Married Filing Jointly

RateTaxable income
0%Up to $98,900
15%$98,901 to $613,700
20%Over $613,700

Married Filing Separately

RateTaxable income
0%Up to $49,450
15%$49,451 to $306,850
20%Over $306,850

Head of Household

RateTaxable income
0%Up to $66,200
15%$66,201 to $579,600
20%Over $579,600

Long-term gains sit on top of your ordinary income

This is the part most bracket charts skip. The IRS does not look at your gain in isolation. It stacks your ordinary income first, then places the long-term gain on top of it. The gain fills whatever capital-gains brackets sit above your ordinary income floor.

So if your ordinary income already reaches $120,000, your long-term gain starts being measured from $120,000 upward. The first dollars of the gain are well past the 0% band, so they are taxed at 15% from the start.

Taxable income is not your salary

The breakpoints use taxable income, which is a smaller number than your gross pay. Taxable income is what is left after your standard or itemized deductions. For 2026 the standard deduction is $16,100 for single filers and $32,200 for married couples filing jointly. Someone with a $136,100 salary and the standard deduction has about $120,000 of taxable income.

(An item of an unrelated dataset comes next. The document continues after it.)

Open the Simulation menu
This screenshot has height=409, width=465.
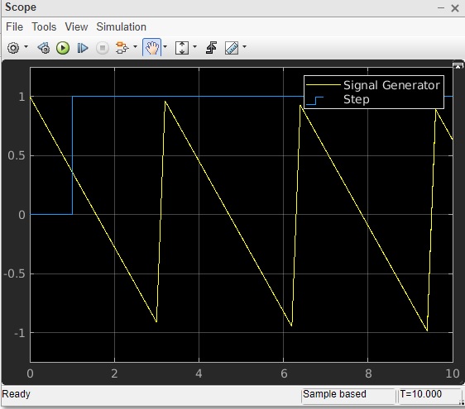[122, 27]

Modified adjusted gross income, or MAGI, is a different number again, and it matters only for the 3.8% surtax covered in the NIIT guide. The calculator keeps taxable income and MAGI as two separate inputs for exactly this reason.

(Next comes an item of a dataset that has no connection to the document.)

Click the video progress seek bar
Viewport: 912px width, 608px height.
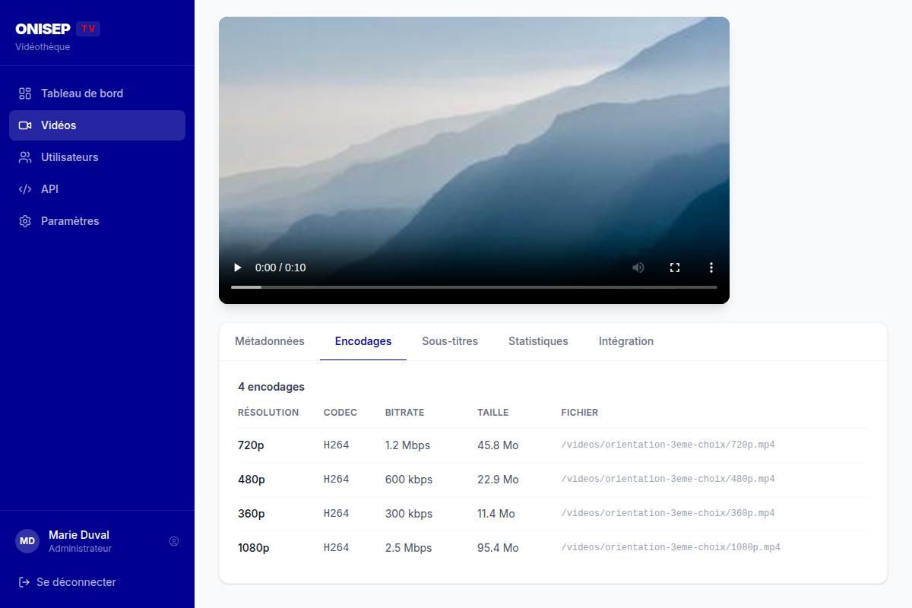(474, 287)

Why crossing a threshold does not tax everything at 20%

A threshold is a marginal line, not a cliff. When your income crosses into the 15% band, only the dollars above the 0% line pay 15%. When you cross into 20%, only the dollars above the 15% line pay 20%. The dollars below each line keep their lower rate. You never pay the top rate on your whole gain just because part of it crossed a threshold.

A worked example: $120,000 income plus a $150,000 gain

Here is a single filer with $120,000 of taxable income who sells for a $150,000 long-term gain. We ran it through the Capital Gains Calculator.

  • The $150,000 gain stacks from $120,000 up to $270,000 of total income.
  • That entire range sits inside the 15% band, which runs to $545,500 for a single filer. None of the gain reaches 20%.
  • Long-term tax: $22,500, which is 15% of $150,000.
  • The 3.8% NIIT then applies to the income above the $200,000 threshold, adding $2,660.
  • Total federal tax on the gain: $25,160.

Notice the two different rates you can quote. The marginal capital-gains rate is 15%. The effective rate, once you fold in the NIIT, is $25,160 divided by $150,000, or about 16.8%. Both are correct. They answer different questions.

Use the Capital Gains Calculator to find your own bracket split and effective rate in seconds.

Marginal versus effective capital-gains rate

Your marginal rate is the rate on your next dollar of gain. Your effective rate is the total tax divided by the total gain. They differ whenever your gain spans more than one band or picks up the NIIT. When someone says they are “in the 15% capital gains bracket,” they usually mean their marginal rate. Their effective rate on a large gain can be a point or two higher once the surtax kicks in.

Open the Capital Gains Calculator and try one of the built-in scenarios to watch the bracket stacking happen.

Sources

Last reviewed: June 21, 2026.

Frequently Asked Questions

What are the 2026 capital gains tax brackets?

For 2026, long-term gains are taxed at 0%, 15%, or 20%. A single filer pays 0% up to $49,450 of taxable income, 15% up to $545,500, and 20% above that. Married couples filing jointly use $98,900 and $613,700 as the breakpoints. These figures come from IRS Revenue Procedure 2025-32.

Does a big capital gain push all my income into the 20% bracket?

No. The brackets are marginal. Only the dollars above each threshold pay the higher rate, and the dollars below keep the lower rate. A gain that crosses into the 20% band is taxed at 20% only on the portion above the 15% breakpoint.

Is the capital gains threshold based on gross income or taxable income?

It is based on taxable income, which is your income after the standard or itemized deduction. That is a smaller number than your gross salary, which is why two people with the same paycheck can fall in different capital-gains brackets.